Depois de percorrer estradas do interior e sair do território de Venâncio – a propriedade já se situa no município de Santa Cruz do Sul -, as guarnições chegaram na casa da vítima. Na chegada, a capitão Michele se deparou com uma enorme pilha de lenha e depois soube que aquilo tudo tinha sido carregado pela mulher. “Devia ter um caminhão de lenha e ela disse que carregou e empilhou tudo sozinha”. O homem estava no local, mas até aquele momento não havia nenhuma ordem judicial contra ele. Por isso, as atenções se voltaram exclusivamente ao atendimento da vítima.
Com aparência de uma mulher forte, forjada pelos anos de trabalho forçado, ela apresentava muito abatimento e cansaço físico e mental. Visivelmente, tinha um inchaço na boca, resultado de uma agressão que diz ter sofrido do marido e que se transformou em uma ferida que terá que ser operada. Depois de juntar suas poucas peças de roupas, a vítima foi encaminhada à Delegacia Especializada no Atendimento à Mulher (DEAM), de Santa Cruz, que dará andamento ao inquérito policial.

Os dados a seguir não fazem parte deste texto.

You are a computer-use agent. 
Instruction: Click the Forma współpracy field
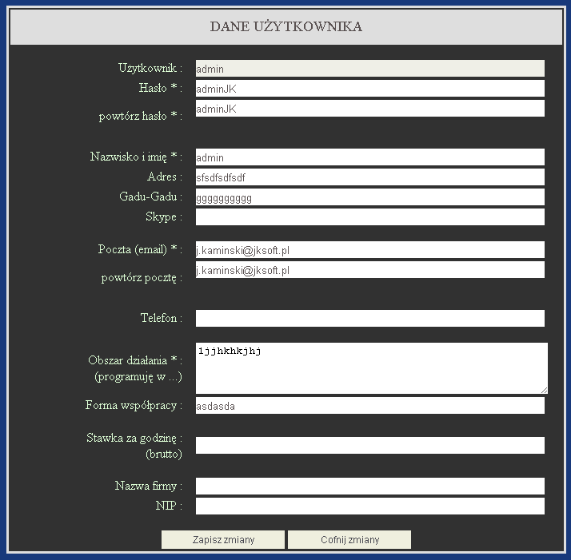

A delegada Raquel Paim Schneider, titular da pasta, instaurou inquérito para apurar o caso. A vítima solicitou as medidas protetivas da Lei Maria da Penha e foi feita uma representação criminal contra o homem. Perante a autoridade, o rapaz disse ter medo que o pai o procure para lhe fazer algo de ruim.
Sobre o fato de não ter tirado a mãe daquele ambiente, o rapaz mencionou que não tinha condições e que temia as ameaças de morte feitas pelo pai.
Vida sempre foi conturbada
A vida desta mulher sempre foi conturbada. Ainda menor de idade, foi obrigada a casar porque seu pai mandou ela e os irmãos seguirem o seu caminho. Isso aconteceu depois que a sua mãe – que sofria violência doméstica – tomar veneno. “Dai ela casou com o primeiro que apareceu, meio que obrigada”, contou a capitão Michele.
E o martírio desta mulher começou já na primeira semana de casamento, quando começou a ser agredida e ameaçada de morte. Ela relatou que o marido ficava lhe dizendo que a mataria envenenada ou a facadas e a obrigava a fazer trabalhos forçados na roça, para a família e para vizinhos, em troca de compensação de acordos comerciais feitos pelo homem.
Ainda segundo ela, o marido não a deixava sair de casa e, por isso, ele mesmo cortava os cabelos dela. Isso sem contar que ela era obrigada a manter relações sexuais sempre que ele queria. “Por situações como esta, peço que as pessoas denunciem. Não podemos aceitar este tipo de situação”, finalizou a capitão Michele.
“É difícil acreditar que ainda, nos dias de hoje, possamos ter mulheres nessas condições de vida. Mas, infelizmente, sabemos que há muitas, mais ainda nas zonas rurais, onde são agredidas e isoladas. A sociedade precisa se envolver e denunciar, não aceitar essa vida a seu próximo. Nós, da Brigada Militar, estaremos sempre a postos para averiguar qualquer denúncia e levar a justiça para quem descumpre a lei.”